Well the answer is: Regency weddings were very simple affairs. Caroline Austen, Jane's niece, wrote a fascinating memoir in her old age during the Victorian times, and recalls the weddings of her childhood being very quiet occasions.
In 1814, Caroline Austen writes about her sister's wedding to Benjamin Lefroy in Steventon: "Weddings were then usually very quiet. The old fashion of festivity and publicity had quite gone by, and was universally condemned as showing the great bad taste of all former generations."
Unlike in modern days, where brides and grooms plan their special day for months, even years in advance, in Regency times there was less planning involved. Unless she was of royalty, the bride would not wear a unique dress but wear her "best dress" and it wouldn't always be white - although white was a fashionable colour to wear to any occasion at the time.

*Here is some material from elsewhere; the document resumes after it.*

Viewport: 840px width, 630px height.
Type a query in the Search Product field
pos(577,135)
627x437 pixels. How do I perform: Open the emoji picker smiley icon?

Caroline was one of the bridesmaids together with Anne Lefroy. "I and Anne Lefroy, nine and six years old, wore white frocks and had white ribband on our straw bonnets, which, I suppose, were new for the occasion."
People would often walk to the wedding, although some went by carriage. Caroline writes, "We in the house had a slight early breakfast upstairs; and between 9 and 10 the bride, my mother, Mrs Lefroy, Anne and myself, were taken to church in our carriage. All the gentlemen walked."
At the church. there would be a simple ceremony and traditional readings from the Book of Common Prayer. As is still common today, fathers would walk their daughters down the aisle. Caroline writes, "Mr Lefroy read the service, my father gave his daughter away." Rings were then exchanged and the church books were signed. When Jane Austen was a child and spending time at Steventon Church where her father was Rector, Jane Austen imagined herself to be married to fashionable imaginary men and mischieviously wrote in the church records:
"The Banns of Marriage Between Henry Frederic Howard Fitzwilliam of London and Jane Austen of Steventon".
After the ceremony, a wedding breakfast would follow, just for the close family circle. The breakfast sounds like a fairly normal breakfast with the addition of a few special items, as described by Caroline: "The clerk was there... nor was anyone else asked to the breakfast, to which we sat down as soon as we got back... The breakfast was such as best as breakfasts then were: some variety of bread, hot rolls, buttered toast, tongue or ham and eggs. The addition of chocolate at one end of the table, and the wedding cake in the middle, marked the speciality of the day." "Soon after breakfast, the bride and bridegroom departed" for their new home, some would have a short honeymoon the week after.
It sounds like there weren't many invitees to weddings, but the generosity of the family did extend to the servants: "The servants had cake and punch in the evening".
References and further reading:
Reminiscences of Caroline Austen. (1986) The Jane Austen Society.